Hepatocellular carcinoma (HCC) is associated with high mortality rates despite the widespread application of radiofrequency ablation (RFA), which has limited therapeutic efficacy as a monotherapy. This study investigated ribonucleotide reductase M2 (RRM2) upregulation in post-RFA HCC tissues and developed a targeted nanoco-delivery system (red blood cell membrane/cRGD-modified pH-sensitive liposomes [sS@RBCM/cRGD-phLips]) to increase RFA efficacy through specific RRM2 knockout. RRM2 knockout synergistically amplified RFA-induced tumor cell death by promoting ferroptosis and immunogenic cell death.
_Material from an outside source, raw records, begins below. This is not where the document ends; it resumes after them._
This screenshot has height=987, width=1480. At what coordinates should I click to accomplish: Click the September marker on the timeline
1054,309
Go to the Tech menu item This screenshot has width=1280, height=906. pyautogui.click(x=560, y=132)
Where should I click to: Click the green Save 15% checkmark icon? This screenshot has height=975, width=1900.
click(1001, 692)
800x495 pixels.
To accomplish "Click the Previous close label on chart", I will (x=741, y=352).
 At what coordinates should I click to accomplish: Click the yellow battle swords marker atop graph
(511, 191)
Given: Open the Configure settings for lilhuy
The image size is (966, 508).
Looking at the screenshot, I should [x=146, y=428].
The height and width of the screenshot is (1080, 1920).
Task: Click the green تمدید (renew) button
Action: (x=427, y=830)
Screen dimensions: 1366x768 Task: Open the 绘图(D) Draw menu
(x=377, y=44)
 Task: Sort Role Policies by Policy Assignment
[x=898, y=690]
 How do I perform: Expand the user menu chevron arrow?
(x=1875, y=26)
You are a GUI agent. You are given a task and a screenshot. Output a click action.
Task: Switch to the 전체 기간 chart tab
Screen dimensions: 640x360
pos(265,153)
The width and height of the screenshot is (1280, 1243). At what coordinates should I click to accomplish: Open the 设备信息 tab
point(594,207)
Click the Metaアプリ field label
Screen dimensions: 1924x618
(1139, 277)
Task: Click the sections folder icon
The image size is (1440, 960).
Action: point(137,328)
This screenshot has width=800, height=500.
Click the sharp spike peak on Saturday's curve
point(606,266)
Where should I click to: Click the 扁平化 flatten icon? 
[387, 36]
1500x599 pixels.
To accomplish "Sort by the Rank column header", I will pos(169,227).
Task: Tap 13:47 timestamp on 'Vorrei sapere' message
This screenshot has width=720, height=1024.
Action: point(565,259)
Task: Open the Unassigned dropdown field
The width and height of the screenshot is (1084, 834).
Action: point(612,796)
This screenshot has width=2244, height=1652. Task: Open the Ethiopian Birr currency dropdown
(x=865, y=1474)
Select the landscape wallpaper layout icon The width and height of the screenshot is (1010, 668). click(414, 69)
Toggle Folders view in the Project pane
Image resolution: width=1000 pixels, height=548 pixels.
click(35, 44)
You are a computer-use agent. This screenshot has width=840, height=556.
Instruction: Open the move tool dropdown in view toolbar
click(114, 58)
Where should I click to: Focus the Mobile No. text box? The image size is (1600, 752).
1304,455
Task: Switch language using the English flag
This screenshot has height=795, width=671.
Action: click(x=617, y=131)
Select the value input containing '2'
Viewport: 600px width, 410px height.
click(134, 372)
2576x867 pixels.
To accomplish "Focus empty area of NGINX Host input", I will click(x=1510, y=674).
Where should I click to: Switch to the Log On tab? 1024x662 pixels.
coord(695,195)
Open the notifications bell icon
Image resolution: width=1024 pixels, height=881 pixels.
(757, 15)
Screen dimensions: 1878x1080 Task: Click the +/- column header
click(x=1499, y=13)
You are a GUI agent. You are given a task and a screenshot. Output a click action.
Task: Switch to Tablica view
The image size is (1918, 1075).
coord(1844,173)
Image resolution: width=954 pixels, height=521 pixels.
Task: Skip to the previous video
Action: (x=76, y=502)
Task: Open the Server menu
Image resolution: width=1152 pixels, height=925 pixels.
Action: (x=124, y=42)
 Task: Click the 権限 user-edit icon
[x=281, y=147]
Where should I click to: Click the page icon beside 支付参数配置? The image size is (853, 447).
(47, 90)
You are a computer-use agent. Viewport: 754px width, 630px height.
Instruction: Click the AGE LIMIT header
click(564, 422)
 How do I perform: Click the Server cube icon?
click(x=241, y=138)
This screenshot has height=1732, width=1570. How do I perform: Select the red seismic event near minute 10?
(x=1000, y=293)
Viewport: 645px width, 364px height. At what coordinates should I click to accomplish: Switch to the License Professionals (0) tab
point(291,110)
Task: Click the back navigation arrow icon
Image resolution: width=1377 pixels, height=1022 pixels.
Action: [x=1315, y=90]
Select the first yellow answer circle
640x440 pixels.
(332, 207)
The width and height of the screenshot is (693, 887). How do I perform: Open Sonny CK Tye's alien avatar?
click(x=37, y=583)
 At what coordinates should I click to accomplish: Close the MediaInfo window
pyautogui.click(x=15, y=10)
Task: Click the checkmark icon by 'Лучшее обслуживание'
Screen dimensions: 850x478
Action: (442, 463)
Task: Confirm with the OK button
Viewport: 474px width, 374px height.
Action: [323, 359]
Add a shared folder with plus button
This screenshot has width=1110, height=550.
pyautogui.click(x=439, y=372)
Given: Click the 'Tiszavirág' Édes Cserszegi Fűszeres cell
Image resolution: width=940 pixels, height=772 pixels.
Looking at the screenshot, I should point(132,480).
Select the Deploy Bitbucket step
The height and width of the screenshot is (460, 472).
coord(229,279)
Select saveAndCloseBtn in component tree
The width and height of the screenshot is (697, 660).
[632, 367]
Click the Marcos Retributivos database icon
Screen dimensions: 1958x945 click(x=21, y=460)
Mechanistically, RRM2 knockout upregulated the STAT1–IRF1–acyl-CoA synthetase long-chain family member 4 axis, which potentiated lipid peroxidation and ferroptosis. Furthermore, the nanocarrier system enhanced dendritic cell maturation and cytotoxic T cell infiltration, thereby remodeling the tumor immune microenvironment. In vivo experiments revealed that the combination of RFA- and RRM2-targeted nanoparticles significantly suppressed tumor growth and prolonged survival in HCC-bearing mice with minimal systemic toxicity. Notably, the dual-loaded nanoparticles also enhanced the efficacy of anti-programmed cell death protein 1 therapy, suggesting a promising combinatorial approach for HCC treatment. This study presents a novel therapeutic strategy that integrates RRM2-targeted gene editing with RFA, offering a robust and synergistic approach for improving HCC outcomes. The nanocarrier platform targets RRM2 in tumors and delivers iron oxide. Using a subcutaneous tumor model in C57BL/6J mice, the anti-tumor effects and mechanisms of the RRM2-targeted nanocarrier liver cancer were explored. Animal species: C57BL/6J mice; The experimental procedures included raising the mice, subcutaneously injecting LLC lung cancer cells, Hepal-6 liver cancer cells, and delivering drugs to the mice through a nano-carrier platform. After euthanasia, the tumor tissues were dissected.